> [YOUR TASK]
Rewrite the part of the listing that opens with the line containing "Where should I click to: Click the NEWS" and closes with the line containing "Action: coord(413,310)", swapping "hamburger" for "three-line" and leaving everything else as it is.

> [INPUT FOR THIS TASK]

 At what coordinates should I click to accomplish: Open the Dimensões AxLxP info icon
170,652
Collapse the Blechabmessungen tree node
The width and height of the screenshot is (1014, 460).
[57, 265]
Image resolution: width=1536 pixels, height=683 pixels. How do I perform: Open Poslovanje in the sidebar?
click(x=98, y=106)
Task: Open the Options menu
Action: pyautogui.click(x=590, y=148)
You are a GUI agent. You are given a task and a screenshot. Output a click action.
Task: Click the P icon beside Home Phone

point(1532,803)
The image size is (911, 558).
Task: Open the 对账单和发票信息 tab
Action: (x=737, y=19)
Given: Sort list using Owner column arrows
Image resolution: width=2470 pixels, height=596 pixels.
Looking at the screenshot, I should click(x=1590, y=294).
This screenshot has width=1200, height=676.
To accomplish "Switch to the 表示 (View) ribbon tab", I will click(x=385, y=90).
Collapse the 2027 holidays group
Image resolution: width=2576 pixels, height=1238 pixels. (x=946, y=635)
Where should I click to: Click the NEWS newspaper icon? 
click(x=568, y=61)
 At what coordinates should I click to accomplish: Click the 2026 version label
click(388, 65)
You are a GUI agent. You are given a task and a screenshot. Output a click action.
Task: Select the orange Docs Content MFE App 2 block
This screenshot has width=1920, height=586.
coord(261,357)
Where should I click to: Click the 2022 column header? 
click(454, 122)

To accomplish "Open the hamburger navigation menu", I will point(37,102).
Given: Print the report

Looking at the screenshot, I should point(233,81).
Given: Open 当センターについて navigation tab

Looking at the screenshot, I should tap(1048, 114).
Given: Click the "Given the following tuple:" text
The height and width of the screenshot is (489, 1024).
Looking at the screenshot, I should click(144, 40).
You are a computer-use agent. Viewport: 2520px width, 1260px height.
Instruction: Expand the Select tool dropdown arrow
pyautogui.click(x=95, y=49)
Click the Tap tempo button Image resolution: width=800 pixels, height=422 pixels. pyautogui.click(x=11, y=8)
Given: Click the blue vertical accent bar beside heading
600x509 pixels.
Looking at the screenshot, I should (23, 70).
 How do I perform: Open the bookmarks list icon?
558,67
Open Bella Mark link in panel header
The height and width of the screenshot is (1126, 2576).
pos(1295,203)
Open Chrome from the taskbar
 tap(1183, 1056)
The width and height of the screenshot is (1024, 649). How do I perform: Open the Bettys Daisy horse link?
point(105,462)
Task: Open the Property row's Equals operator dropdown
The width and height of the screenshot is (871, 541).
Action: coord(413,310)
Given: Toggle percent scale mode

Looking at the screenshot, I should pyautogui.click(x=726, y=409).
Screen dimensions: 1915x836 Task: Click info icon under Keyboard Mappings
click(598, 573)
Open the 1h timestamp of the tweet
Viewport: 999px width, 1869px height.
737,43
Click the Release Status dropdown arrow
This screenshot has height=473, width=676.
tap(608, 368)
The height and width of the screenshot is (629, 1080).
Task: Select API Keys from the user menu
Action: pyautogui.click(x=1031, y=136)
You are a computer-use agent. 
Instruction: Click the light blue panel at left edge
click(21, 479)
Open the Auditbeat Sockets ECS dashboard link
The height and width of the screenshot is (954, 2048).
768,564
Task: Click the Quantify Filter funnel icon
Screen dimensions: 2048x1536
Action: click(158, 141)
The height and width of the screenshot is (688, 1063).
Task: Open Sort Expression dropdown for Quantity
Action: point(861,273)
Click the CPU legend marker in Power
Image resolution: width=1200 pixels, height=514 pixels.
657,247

> [EXPECTED OUTPUT]
Where should I click to: Click the NEWS newspaper icon? 
click(x=568, y=61)
 At what coordinates should I click to accomplish: Click the 2026 version label
click(388, 65)
You are a GUI agent. You are given a task and a screenshot. Output a click action.
Task: Select the orange Docs Content MFE App 2 block
This screenshot has width=1920, height=586.
coord(261,357)
Where should I click to: Click the 2022 column header? 
click(454, 122)

To accomplish "Open the three-line navigation menu", I will point(37,102).
Given: Print the report

Looking at the screenshot, I should point(233,81).
Given: Open 当センターについて navigation tab

Looking at the screenshot, I should tap(1048, 114).
Given: Click the "Given the following tuple:" text
The height and width of the screenshot is (489, 1024).
Looking at the screenshot, I should click(144, 40).
You are a computer-use agent. Viewport: 2520px width, 1260px height.
Instruction: Expand the Select tool dropdown arrow
pyautogui.click(x=95, y=49)
Click the Tap tempo button Image resolution: width=800 pixels, height=422 pixels. pyautogui.click(x=11, y=8)
Given: Click the blue vertical accent bar beside heading
600x509 pixels.
Looking at the screenshot, I should (23, 70).
 How do I perform: Open the bookmarks list icon?
558,67
Open Bella Mark link in panel header
The height and width of the screenshot is (1126, 2576).
pos(1295,203)
Open Chrome from the taskbar
 tap(1183, 1056)
The width and height of the screenshot is (1024, 649). How do I perform: Open the Bettys Daisy horse link?
point(105,462)
Task: Open the Property row's Equals operator dropdown
The width and height of the screenshot is (871, 541).
Action: coord(413,310)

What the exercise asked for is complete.